Tuberculosis is driven in part by transmission inside prisons in Latin America, where crowded conditions and frequent movement in and out of facilities amplify spread. To find out which screening approaches work best and offer the most value for money, Yiran E. Liu and colleagues built mathematical, dynamic transmission models tailored to Brazil, Colombia, and Peru. They used those models to simulate a decade of interventions from 2026 to 2035, comparing single, combined and repeated screening strategies inside prisons and at the moments people enter or leave custody. The study focused on active case-finding — deliberately screening people who are incarcerated to identify tuberculosis cases earlier than would happen through routine passive diagnosis. The goal was not only to measure reductions in tuberculosis inside prisons, but also to estimate how those reductions would ripple out to affect the wider population, and how much the different approaches would cost in 2023 US dollars when accounting for health benefits measured in disability-adjusted life years (DALYs). This modeling work aimed to help national programs decide which tools to adopt now and which to scale up over time.

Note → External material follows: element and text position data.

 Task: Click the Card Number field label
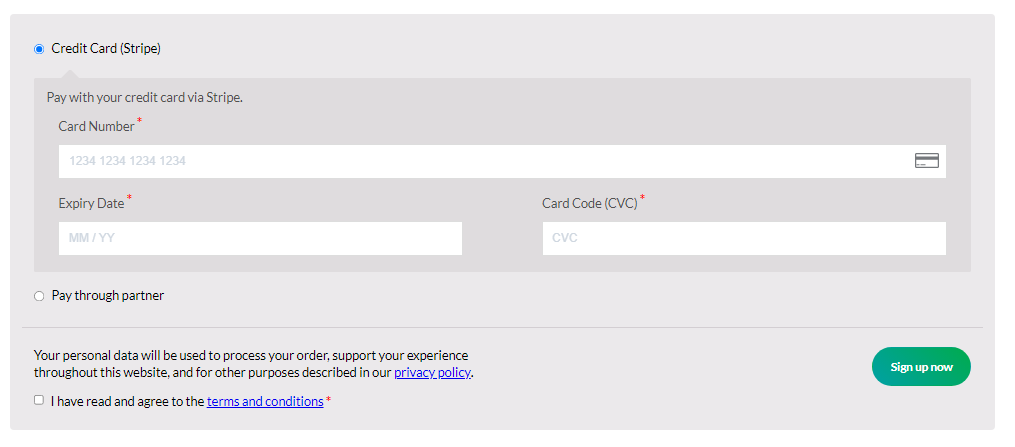tap(96, 126)
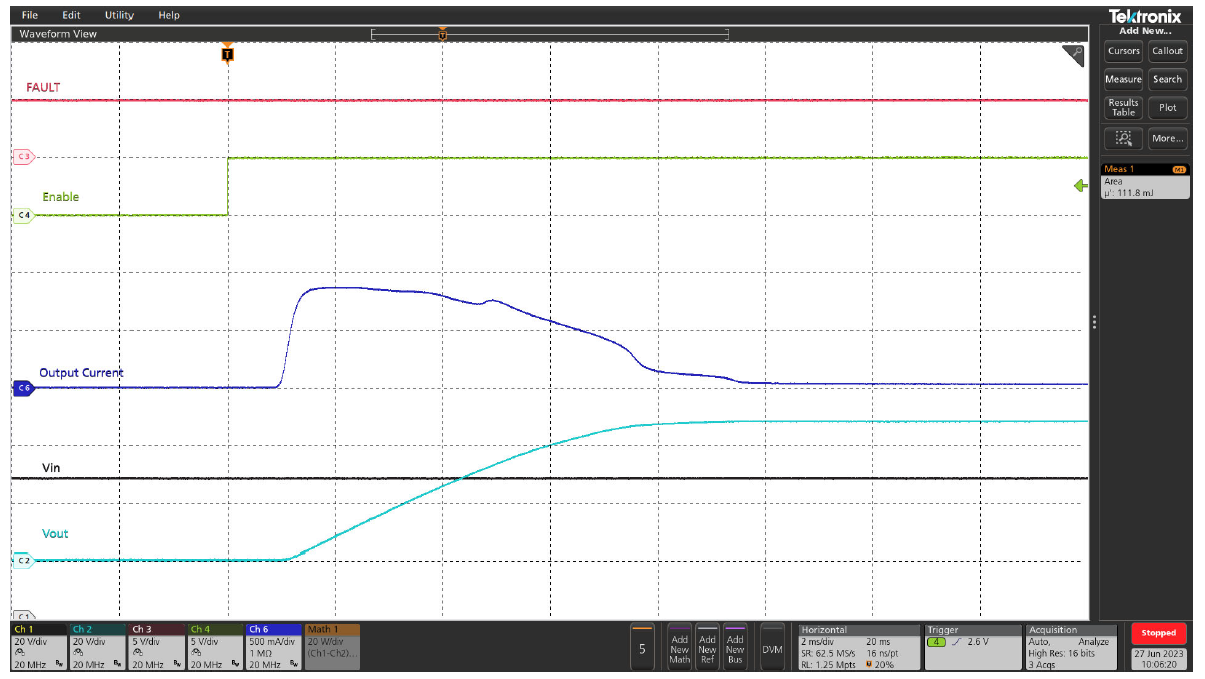Select the orange trigger position T marker
The width and height of the screenshot is (1205, 679).
[x=228, y=54]
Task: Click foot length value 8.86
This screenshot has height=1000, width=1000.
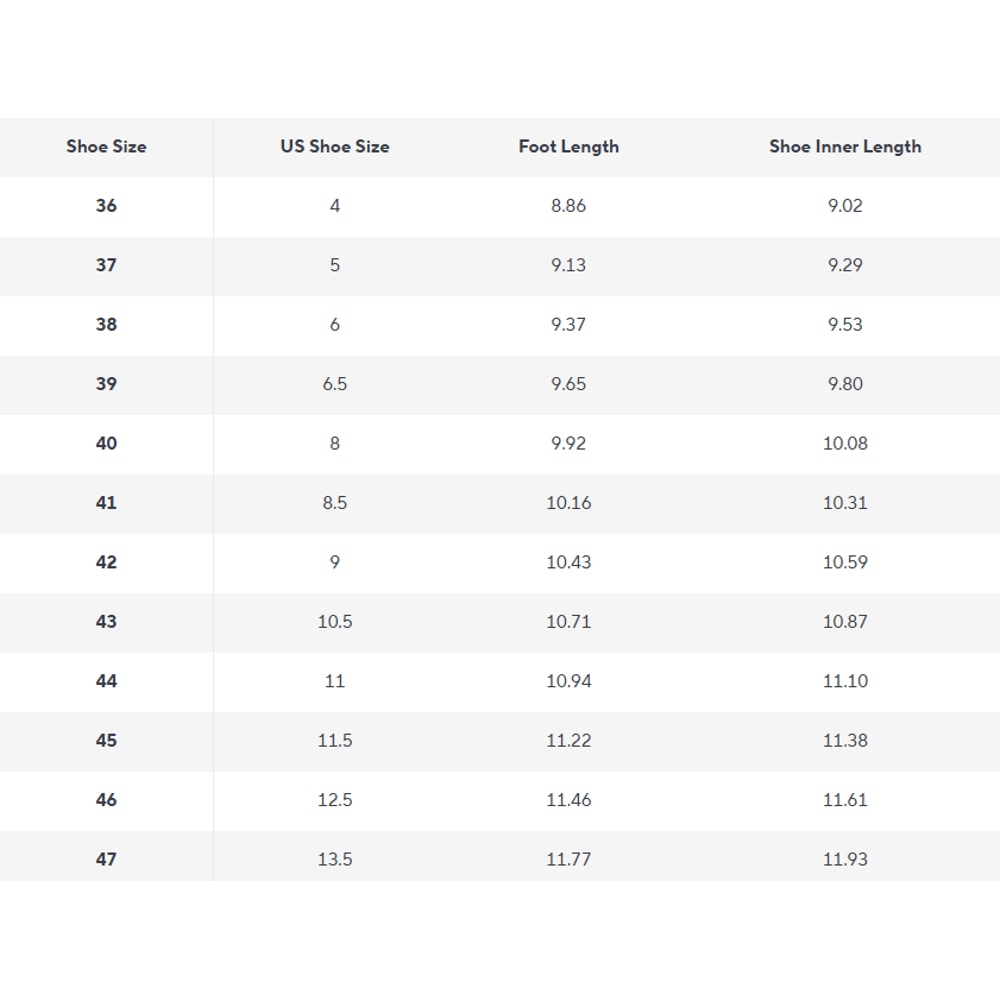Action: point(568,206)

The team evaluated four screening algorithms: 1) symptom screening, 2) chest X-ray with computer-aided detection (CXR-CAD), 3) symptoms and CXR-CAD with follow-up testing if either is positive, and 4) GeneXpert Ultra with pooled sputum. In all strategies, people who screened positive then received individual Xpert testing for confirmation. The researchers modeled annual or biannual (twice-yearly) screening across entire prison populations, alone or combined with entry and exit screening. Their projections for 2035 included within-prison and population-level tuberculosis incidence, discounted costs (2023 USD), and DALYs. Results showed that combining entry, exit, and biannual screening using CXR-CAD was the most impactful and cost-effective approach across all three countries: it reduced tuberculosis incidence in prisons by 62–87% and lowered population-level incidence by 18–28%. Compared with biannual CXR-CAD alone, adding entry and exit screening had incremental costs per DALY averted of $2984 in Brazil, $2925 in Colombia, and $645 in Peru. Adding symptom screening to CXR-CAD provided only marginal extra benefit and was cost-effective mainly in Peru’s higher-incidence prisons. Where CXR-CAD is not yet available, pooled Xpert was an effective and cost-effective alternative.

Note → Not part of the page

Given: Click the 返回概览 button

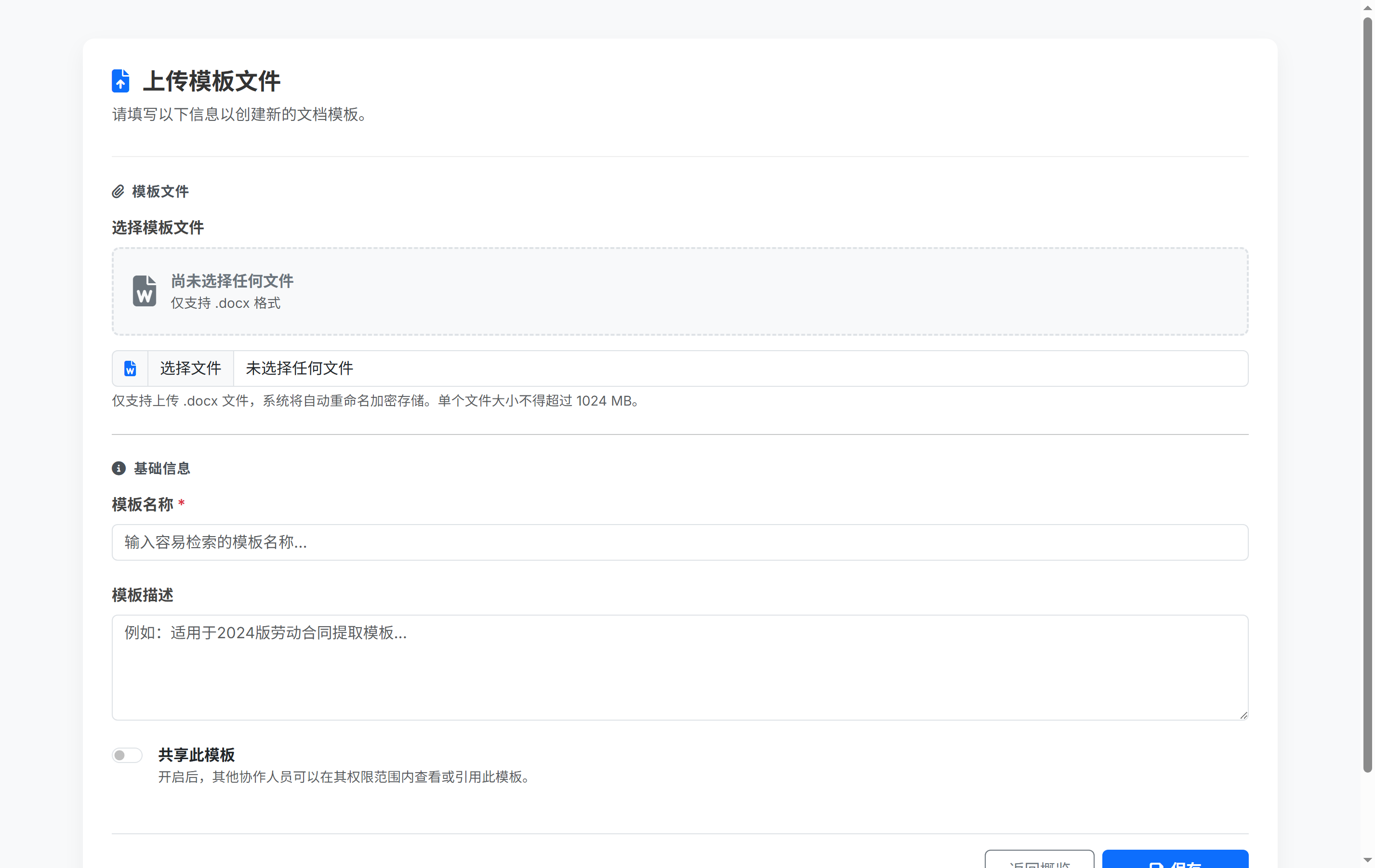Looking at the screenshot, I should click(1039, 861).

These findings point to a clear policy path: national programs should prioritize prison-wide screening twice a year and screen people as they enter and leave custody. The model results support beginning with whatever screening tools are immediately available while investing to build capacity for CXR-CAD, which the analysis found to be the most cost-effective algorithm. The study also suggests flexibility: biannual screening alone can be cost-effective even in prisons with incidence well below national averages, and pooled GeneXpert Ultra testing offers a practical route where chest X-ray with computer-aided detection is not yet feasible. By sharply cutting transmission inside prisons, these strategies produce measurable benefits beyond prison walls, reducing community tuberculosis burden and generating health gains measured in DALYs averted. Decision-makers can use these modeled comparisons to allocate resources toward the mix of screening frequency and diagnostic tools that best fit their resources and incidence levels.